We were three months into our engagement when we joined some Bible college friends for a road trip. At a gas station stop, the other couple ran inside for snacks, leaving Carolyn and me alone in the backseat. Tensions had already been simmering. I said something that landed wrong, and she responded by launching the engagement ring I’d given her—straight at my head.

I ducked.

The ring landed in a pile of winter slush on the floor of the car.

I retrieved it, wiped it off, and, somehow, slipped it back onto her finger. But that moment left a mark. It was the first visible crack in the glass of enchantment, and just the beginning of a longer story.

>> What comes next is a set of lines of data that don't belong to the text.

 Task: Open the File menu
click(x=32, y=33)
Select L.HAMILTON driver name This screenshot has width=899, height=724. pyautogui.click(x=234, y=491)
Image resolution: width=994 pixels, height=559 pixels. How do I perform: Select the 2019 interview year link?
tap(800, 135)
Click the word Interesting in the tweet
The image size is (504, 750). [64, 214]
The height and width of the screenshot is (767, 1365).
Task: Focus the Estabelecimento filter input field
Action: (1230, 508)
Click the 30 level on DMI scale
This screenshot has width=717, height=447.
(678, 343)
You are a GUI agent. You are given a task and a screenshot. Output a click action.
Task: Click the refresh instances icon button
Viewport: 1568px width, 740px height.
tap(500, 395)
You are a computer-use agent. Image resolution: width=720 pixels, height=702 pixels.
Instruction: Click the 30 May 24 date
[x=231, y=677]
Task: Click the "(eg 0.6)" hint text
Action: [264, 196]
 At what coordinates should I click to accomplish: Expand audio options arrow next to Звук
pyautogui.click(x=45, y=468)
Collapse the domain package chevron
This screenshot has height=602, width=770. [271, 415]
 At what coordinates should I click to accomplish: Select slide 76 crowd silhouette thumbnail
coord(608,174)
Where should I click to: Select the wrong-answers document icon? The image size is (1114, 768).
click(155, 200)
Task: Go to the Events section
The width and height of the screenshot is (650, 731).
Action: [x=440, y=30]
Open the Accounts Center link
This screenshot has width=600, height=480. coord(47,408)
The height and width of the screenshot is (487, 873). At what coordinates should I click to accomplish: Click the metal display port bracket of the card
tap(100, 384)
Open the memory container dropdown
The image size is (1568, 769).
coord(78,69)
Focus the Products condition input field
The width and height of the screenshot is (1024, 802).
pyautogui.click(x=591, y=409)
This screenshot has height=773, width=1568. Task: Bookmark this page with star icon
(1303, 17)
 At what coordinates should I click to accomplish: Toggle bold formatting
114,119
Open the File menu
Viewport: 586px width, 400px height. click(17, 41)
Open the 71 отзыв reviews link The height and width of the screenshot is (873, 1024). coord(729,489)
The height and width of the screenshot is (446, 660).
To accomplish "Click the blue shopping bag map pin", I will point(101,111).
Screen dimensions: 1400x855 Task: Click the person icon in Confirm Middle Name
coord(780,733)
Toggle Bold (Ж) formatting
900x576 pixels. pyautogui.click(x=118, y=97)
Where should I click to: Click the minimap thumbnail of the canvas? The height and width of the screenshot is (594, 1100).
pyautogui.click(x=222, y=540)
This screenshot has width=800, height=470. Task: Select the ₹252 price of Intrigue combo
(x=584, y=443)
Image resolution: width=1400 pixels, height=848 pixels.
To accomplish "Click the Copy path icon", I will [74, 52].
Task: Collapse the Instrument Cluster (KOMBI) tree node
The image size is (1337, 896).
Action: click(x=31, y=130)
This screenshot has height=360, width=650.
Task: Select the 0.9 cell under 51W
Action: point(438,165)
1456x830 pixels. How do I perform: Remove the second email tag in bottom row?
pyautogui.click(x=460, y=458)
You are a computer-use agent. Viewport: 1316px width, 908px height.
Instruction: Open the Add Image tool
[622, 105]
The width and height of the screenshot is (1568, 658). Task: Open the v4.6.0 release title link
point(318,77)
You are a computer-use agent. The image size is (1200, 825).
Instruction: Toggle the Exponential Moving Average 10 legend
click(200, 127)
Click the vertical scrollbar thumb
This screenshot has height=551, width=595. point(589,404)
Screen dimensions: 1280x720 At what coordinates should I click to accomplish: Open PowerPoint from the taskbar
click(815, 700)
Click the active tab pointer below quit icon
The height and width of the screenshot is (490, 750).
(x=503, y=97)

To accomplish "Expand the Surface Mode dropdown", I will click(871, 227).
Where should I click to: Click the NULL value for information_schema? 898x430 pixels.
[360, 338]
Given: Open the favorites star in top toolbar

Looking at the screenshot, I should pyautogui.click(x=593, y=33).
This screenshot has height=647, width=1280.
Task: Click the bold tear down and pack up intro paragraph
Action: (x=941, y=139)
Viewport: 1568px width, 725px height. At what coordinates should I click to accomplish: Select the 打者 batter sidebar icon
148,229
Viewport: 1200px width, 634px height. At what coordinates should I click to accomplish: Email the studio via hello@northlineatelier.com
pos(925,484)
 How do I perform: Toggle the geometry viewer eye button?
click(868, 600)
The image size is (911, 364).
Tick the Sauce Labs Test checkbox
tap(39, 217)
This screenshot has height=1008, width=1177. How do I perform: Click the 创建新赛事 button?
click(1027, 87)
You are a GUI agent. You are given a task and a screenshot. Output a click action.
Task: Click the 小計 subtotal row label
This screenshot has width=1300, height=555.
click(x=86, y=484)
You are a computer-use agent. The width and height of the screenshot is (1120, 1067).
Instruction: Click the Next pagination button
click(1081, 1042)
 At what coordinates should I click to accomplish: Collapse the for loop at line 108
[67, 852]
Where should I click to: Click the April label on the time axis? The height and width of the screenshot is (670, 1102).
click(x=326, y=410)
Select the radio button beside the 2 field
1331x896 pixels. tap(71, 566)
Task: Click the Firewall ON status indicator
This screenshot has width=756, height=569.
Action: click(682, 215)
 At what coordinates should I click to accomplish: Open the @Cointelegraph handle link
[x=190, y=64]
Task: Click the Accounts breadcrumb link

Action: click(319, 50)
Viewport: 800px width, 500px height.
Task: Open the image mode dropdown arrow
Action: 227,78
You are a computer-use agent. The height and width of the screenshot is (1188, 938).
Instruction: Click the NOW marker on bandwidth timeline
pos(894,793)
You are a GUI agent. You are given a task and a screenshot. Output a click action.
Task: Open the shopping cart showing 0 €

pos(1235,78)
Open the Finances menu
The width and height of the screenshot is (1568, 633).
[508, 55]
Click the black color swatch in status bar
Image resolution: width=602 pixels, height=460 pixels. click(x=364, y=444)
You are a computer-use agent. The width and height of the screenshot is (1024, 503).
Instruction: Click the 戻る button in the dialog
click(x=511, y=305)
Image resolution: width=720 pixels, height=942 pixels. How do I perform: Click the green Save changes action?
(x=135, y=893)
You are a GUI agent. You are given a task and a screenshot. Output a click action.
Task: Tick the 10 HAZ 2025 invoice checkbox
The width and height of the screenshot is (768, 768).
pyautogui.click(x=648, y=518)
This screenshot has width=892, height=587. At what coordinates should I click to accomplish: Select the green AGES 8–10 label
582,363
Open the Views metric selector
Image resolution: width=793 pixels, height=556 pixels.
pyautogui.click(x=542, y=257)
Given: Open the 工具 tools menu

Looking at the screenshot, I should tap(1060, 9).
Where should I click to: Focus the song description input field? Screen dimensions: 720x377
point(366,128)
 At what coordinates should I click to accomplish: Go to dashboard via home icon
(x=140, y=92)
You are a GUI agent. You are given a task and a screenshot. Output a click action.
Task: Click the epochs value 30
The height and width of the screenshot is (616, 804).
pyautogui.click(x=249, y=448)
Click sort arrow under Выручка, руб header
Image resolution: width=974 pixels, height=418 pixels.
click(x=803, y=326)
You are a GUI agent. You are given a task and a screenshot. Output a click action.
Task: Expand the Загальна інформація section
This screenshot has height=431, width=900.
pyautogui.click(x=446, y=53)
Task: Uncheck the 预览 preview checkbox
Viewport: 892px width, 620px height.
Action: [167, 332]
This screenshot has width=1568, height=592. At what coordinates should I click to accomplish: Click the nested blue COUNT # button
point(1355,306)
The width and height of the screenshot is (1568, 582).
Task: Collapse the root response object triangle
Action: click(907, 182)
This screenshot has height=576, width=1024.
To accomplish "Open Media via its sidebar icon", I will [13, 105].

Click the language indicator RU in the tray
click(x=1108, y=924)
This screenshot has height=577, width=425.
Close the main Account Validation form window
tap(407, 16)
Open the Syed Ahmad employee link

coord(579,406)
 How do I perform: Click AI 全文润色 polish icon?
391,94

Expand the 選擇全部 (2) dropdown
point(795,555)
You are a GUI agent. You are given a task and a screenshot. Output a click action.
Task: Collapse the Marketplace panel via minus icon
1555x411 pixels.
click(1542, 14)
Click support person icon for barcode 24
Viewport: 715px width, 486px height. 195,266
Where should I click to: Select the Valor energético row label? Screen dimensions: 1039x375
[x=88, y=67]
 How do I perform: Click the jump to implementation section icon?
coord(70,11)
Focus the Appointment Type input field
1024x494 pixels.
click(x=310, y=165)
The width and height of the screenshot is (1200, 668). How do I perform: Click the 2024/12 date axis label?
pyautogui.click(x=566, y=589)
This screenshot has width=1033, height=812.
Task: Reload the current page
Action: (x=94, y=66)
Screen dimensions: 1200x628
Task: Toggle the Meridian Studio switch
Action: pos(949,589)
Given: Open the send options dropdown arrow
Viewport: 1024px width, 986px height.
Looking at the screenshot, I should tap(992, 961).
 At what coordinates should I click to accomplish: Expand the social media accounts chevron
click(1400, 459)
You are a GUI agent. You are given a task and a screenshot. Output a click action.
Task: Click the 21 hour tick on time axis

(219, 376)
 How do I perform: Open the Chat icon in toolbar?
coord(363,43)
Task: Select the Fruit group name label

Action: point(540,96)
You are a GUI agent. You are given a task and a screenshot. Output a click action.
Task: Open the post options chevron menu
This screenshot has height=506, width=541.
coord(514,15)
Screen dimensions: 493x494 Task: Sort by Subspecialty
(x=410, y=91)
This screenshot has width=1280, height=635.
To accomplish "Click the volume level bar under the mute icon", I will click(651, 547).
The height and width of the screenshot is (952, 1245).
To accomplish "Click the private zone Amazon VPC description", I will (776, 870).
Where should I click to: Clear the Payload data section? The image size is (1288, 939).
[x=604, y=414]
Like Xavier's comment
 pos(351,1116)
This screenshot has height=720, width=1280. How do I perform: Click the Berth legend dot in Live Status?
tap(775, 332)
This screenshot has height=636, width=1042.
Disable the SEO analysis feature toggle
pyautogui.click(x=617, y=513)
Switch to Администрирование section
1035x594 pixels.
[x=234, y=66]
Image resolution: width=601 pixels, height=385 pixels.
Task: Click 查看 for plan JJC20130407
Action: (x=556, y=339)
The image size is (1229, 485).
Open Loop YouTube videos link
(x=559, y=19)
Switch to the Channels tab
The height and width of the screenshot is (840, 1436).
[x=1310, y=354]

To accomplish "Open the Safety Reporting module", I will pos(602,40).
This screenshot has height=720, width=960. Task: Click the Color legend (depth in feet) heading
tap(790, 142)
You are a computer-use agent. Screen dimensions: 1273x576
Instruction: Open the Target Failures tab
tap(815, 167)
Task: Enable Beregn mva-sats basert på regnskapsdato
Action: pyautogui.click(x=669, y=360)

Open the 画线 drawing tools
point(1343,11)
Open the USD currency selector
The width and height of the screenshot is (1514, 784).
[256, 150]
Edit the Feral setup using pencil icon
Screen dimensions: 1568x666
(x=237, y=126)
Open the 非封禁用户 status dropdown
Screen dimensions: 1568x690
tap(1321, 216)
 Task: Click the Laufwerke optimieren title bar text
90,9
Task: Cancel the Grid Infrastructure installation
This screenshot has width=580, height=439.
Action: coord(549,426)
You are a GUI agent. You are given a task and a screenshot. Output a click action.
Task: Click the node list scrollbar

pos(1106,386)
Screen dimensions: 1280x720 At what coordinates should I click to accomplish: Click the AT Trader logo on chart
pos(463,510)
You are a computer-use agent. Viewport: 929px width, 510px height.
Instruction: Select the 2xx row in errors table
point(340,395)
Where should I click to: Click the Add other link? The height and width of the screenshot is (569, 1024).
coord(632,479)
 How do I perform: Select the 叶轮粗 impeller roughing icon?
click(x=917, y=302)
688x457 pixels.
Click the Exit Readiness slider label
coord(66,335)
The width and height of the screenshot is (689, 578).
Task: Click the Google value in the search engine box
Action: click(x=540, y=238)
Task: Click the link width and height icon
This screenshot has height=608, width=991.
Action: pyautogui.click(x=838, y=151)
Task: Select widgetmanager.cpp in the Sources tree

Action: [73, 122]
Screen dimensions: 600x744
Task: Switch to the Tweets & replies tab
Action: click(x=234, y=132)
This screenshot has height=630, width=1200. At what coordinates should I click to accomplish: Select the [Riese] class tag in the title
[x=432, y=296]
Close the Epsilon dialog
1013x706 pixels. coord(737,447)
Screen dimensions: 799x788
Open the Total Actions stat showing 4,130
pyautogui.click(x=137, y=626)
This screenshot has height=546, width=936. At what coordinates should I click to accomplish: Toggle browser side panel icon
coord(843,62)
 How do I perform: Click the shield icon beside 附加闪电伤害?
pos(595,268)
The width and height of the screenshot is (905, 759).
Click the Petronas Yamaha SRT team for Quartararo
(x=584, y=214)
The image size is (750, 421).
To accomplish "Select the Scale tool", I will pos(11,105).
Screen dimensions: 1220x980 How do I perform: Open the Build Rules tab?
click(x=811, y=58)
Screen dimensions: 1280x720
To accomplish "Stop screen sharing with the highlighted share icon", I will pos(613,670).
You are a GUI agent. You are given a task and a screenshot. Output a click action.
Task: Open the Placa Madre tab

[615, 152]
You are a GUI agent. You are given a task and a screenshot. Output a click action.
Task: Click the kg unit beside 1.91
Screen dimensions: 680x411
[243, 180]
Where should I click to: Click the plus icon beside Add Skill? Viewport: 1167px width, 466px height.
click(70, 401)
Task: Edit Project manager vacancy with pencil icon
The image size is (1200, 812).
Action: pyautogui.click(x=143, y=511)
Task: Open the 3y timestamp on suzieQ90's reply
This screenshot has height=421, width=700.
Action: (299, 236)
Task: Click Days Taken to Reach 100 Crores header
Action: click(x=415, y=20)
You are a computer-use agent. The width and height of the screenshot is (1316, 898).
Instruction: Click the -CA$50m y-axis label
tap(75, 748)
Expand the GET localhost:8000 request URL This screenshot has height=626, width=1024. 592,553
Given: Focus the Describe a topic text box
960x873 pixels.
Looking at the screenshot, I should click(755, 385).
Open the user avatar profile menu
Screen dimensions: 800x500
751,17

FROM ENCHANTMENT TO DISENCHANTMENT

Fast forward a few months. We were on our honeymoon, basking in the majestic beauty of the Canadian Rockies. Picture perfect. What could possibly go wrong?

Well, Carolyn called her mom. It was a totally innocent act, but it triggered something irrational in me. I felt hurt, annoyed, even rejected. I couldn’t explain it at the time, but I had brought a suitcase full of unspoken expectations into marriage.

What we didn’t realize at the time was that these little moments of disenchantment would pale in comparison to the Valley of Disenchantment we would go through between years five to seven.

THE 3 STAGES OF EVERY RELATIONSHIP

Thankfully, we had a wise premarital counselor who helped prepare us for disenchantment—that season when the magic fades, emotions dull, and you start asking hard questions about what you’ve signed up for.

They taught us that most relationships need to go through three stages:

  1. The Enchantment Stage – This is the honeymoon phase: emotional highs, infatuation, attraction. You’re convinced the other person is perfect—or at least perfect for you.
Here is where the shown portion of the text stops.